When you reach the line containing "This screenshot has height=485, width=519." in the entries below, begin reproducing lines exactly, and stop once the line containing "Task: Click the nlp site favicon logo" is done.
══ The input ══
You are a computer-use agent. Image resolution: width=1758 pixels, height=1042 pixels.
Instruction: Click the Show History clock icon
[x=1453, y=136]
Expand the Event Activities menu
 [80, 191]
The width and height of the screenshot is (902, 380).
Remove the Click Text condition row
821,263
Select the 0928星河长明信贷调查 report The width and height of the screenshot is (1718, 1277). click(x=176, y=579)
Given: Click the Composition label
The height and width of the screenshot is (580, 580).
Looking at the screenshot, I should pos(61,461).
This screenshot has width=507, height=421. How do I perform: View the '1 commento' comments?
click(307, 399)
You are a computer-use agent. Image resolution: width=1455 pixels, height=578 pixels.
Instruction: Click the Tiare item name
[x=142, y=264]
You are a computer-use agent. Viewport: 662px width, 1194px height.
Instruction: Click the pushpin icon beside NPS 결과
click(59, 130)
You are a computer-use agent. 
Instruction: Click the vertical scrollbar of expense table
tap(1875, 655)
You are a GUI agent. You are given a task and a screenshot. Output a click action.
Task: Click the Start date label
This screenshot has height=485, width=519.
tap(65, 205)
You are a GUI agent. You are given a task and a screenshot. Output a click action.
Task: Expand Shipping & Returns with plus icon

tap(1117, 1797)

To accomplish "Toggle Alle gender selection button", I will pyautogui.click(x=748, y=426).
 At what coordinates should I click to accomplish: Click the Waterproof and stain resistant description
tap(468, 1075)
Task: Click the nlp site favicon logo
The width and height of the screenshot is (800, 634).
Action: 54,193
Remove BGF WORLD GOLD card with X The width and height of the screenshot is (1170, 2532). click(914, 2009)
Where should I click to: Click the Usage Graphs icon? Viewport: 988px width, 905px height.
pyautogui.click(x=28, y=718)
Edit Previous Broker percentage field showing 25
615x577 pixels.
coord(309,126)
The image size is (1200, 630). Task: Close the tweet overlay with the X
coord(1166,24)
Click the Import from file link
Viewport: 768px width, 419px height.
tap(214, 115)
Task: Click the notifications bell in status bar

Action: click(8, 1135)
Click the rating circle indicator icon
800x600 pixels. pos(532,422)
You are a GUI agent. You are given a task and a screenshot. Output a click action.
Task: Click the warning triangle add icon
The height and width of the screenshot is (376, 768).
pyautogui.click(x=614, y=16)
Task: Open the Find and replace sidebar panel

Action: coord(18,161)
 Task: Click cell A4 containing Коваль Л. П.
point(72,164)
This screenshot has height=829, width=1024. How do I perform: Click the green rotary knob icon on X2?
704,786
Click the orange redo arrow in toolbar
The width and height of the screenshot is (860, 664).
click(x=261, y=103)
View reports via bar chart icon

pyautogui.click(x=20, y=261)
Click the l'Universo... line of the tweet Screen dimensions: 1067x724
═══
#### Written solution
This screenshot has height=485, width=519.
tap(65, 205)
You are a GUI agent. You are given a task and a screenshot. Output a click action.
Task: Expand Shipping & Returns with plus icon

tap(1117, 1797)

To accomplish "Toggle Alle gender selection button", I will pyautogui.click(x=748, y=426).
 At what coordinates should I click to accomplish: Click the Waterproof and stain resistant description
tap(468, 1075)
Task: Click the nlp site favicon logo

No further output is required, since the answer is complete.